Caregivers often acquire knowledge about ADHD from health-care professionals during office visits [14,15,16], but they may also acquire information from a wide range of other sources [15, 16]. The Internet is frequently a primary source of information for caregivers seeking information about ADHD [15,16,17]. Internet searches play a key role in increasing awareness of child ADHD [18] because familiarity with Internet-based information sources prompts many caregivers to use the Internet to find information about their children’s medical conditions [19]. However, information about ADHD obtained from the Internet is often of low quality, unreliable, inaccurate, and at odds with evidence-based practices [20, 21], and therefore, caregivers are vulnerable to receiving misinformation that may delay their child’s treatment [22]. A study reported that misconceptions about ADHD were associated with lower acceptance of medication and greater acceptance of nonpharmacological dietary interventions [21].

Social media platforms are a popular means of sharing medical information online. These platforms use proprietary algorithms to increase user engagement and may promote sources that do not present accurate health information [23]. A systematic review revealed that the prevalence of health misinformation was high across the majority of social media platforms [24]. Nevertheless, the associations between the acquisition of knowledge about ADHD from social media, parenting stress, and mental health conditions remains poorly understood.

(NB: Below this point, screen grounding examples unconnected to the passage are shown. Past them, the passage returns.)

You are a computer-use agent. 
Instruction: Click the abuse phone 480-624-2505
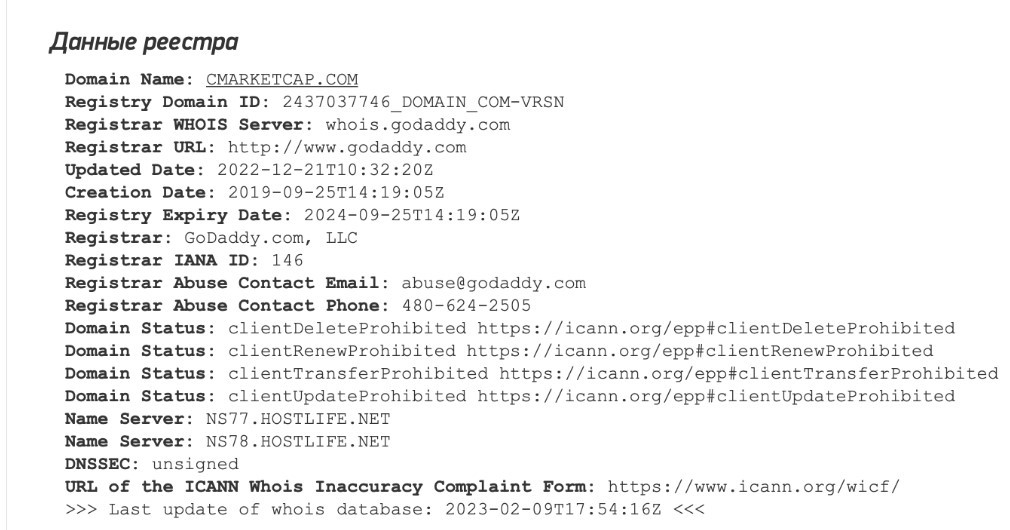point(466,305)
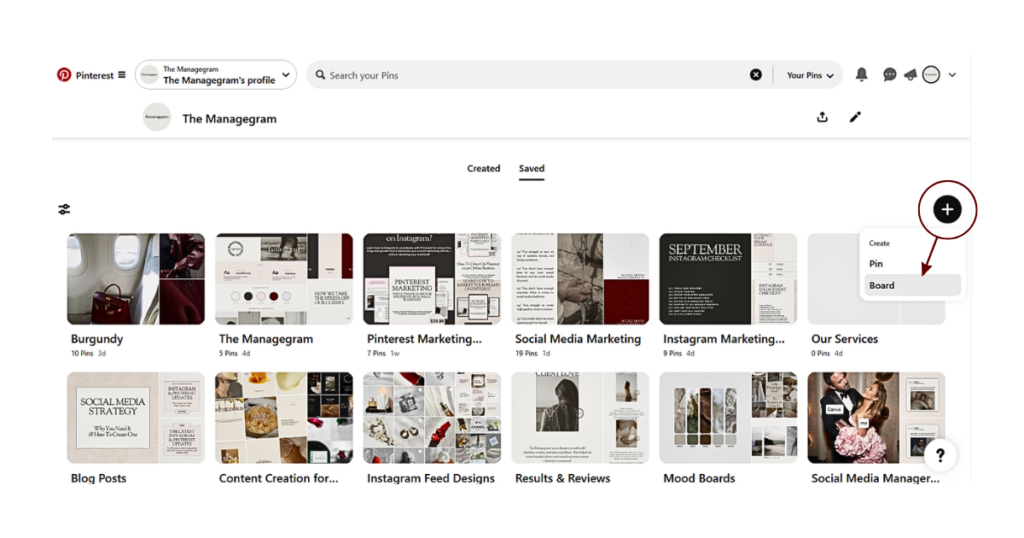Open the notifications bell
This screenshot has height=538, width=1024.
coord(861,75)
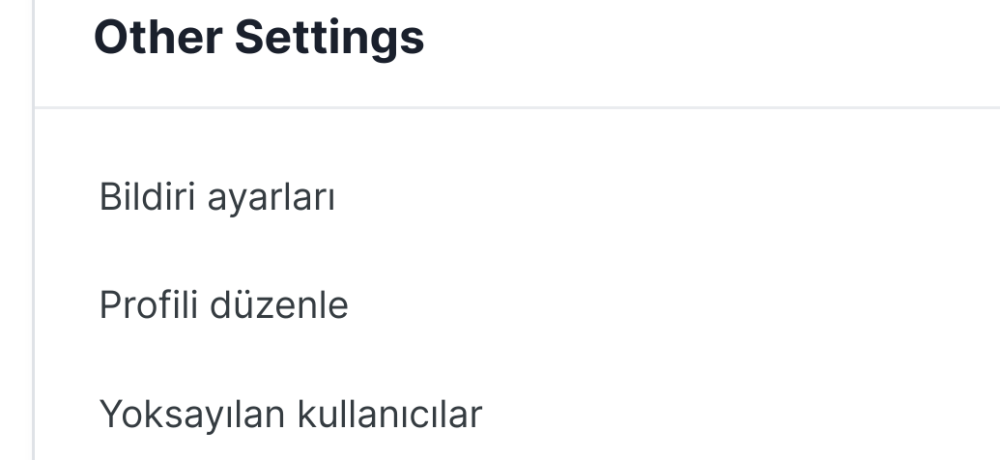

Given the significant impact of social media messaging on modern life, it is important to investigate the association between caregivers’ acquiring knowledge of ADHD from social media and parenting stress.

Social media platforms are not the only sources of knowledge about ADHD other than medical professionals that are available to caregivers. Teachers, traditional media, caregivers of other children, family members, and friends can serve as sources of information about ADHD. Several studies in Asian countries have examined the knowledge of ADHD and attitudes toward the individuals with ADHD among community members. For example, a study in Indonesia found that between 52.1% and 65.6% of community members, primary school teachers, medical students, general practitioners, pediatricians and psychologists have poor to very poor levels of knowledge of ADHD [25]. A study in Korea revealed that only 23.9% of community members can recognize ADHD symptoms described in a vignette correctly [26]. A study in India found that 56% of primary school teachers did not have any knowledge regarding ADHD [27]. The results of previous studies indicate that caregivers of children with ADHD may receive incorrect knowledge about ADHD from the people around that may affect their interactions with their children. The effects of obtaining knowledge from these sources on parenting stress and mental health conditions have not been well studied.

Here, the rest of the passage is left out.